*Set exercise*.
Reproduce every line of the material below word for word, without changing anything.

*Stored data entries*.
--- Begin ---

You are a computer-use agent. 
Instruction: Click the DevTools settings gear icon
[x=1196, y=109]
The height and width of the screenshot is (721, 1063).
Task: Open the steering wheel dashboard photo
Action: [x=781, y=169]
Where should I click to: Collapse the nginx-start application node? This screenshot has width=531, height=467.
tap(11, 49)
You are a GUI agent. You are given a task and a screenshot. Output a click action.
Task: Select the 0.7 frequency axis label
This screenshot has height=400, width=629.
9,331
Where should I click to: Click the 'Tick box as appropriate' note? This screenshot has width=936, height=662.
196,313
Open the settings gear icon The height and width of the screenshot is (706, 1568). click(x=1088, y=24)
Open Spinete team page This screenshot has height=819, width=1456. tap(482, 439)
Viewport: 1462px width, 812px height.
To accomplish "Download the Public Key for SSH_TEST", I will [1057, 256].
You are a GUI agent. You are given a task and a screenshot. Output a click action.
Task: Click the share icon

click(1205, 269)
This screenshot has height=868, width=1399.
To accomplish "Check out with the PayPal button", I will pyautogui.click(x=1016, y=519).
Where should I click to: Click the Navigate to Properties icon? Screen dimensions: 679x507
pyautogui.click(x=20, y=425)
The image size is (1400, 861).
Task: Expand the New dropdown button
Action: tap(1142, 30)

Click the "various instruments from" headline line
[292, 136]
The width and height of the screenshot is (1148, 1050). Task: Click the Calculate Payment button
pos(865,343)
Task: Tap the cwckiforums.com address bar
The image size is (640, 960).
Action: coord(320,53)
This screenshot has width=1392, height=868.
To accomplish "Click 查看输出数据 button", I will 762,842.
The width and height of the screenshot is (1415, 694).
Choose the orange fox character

--- End ---

*Result of this exercise*.
You are a computer-use agent. 
Instruction: Click the DevTools settings gear icon
[x=1196, y=109]
The height and width of the screenshot is (721, 1063).
Task: Open the steering wheel dashboard photo
Action: [x=781, y=169]
Where should I click to: Collapse the nginx-start application node? This screenshot has width=531, height=467.
tap(11, 49)
You are a GUI agent. You are given a task and a screenshot. Output a click action.
Task: Select the 0.7 frequency axis label
This screenshot has height=400, width=629.
9,331
Where should I click to: Click the 'Tick box as appropriate' note? This screenshot has width=936, height=662.
196,313
Open the settings gear icon The height and width of the screenshot is (706, 1568). click(x=1088, y=24)
Open Spinete team page This screenshot has height=819, width=1456. tap(482, 439)
Viewport: 1462px width, 812px height.
To accomplish "Download the Public Key for SSH_TEST", I will [1057, 256].
You are a GUI agent. You are given a task and a screenshot. Output a click action.
Task: Click the share icon

click(1205, 269)
This screenshot has height=868, width=1399.
To accomplish "Check out with the PayPal button", I will pyautogui.click(x=1016, y=519).
Where should I click to: Click the Navigate to Properties icon? Screen dimensions: 679x507
pyautogui.click(x=20, y=425)
The image size is (1400, 861).
Task: Expand the New dropdown button
Action: tap(1142, 30)

Click the "various instruments from" headline line
[292, 136]
The width and height of the screenshot is (1148, 1050). Task: Click the Calculate Payment button
pos(865,343)
Task: Tap the cwckiforums.com address bar
The image size is (640, 960).
Action: coord(320,53)
This screenshot has width=1392, height=868.
To accomplish "Click 查看输出数据 button", I will 762,842.
The width and height of the screenshot is (1415, 694).
Choose the orange fox character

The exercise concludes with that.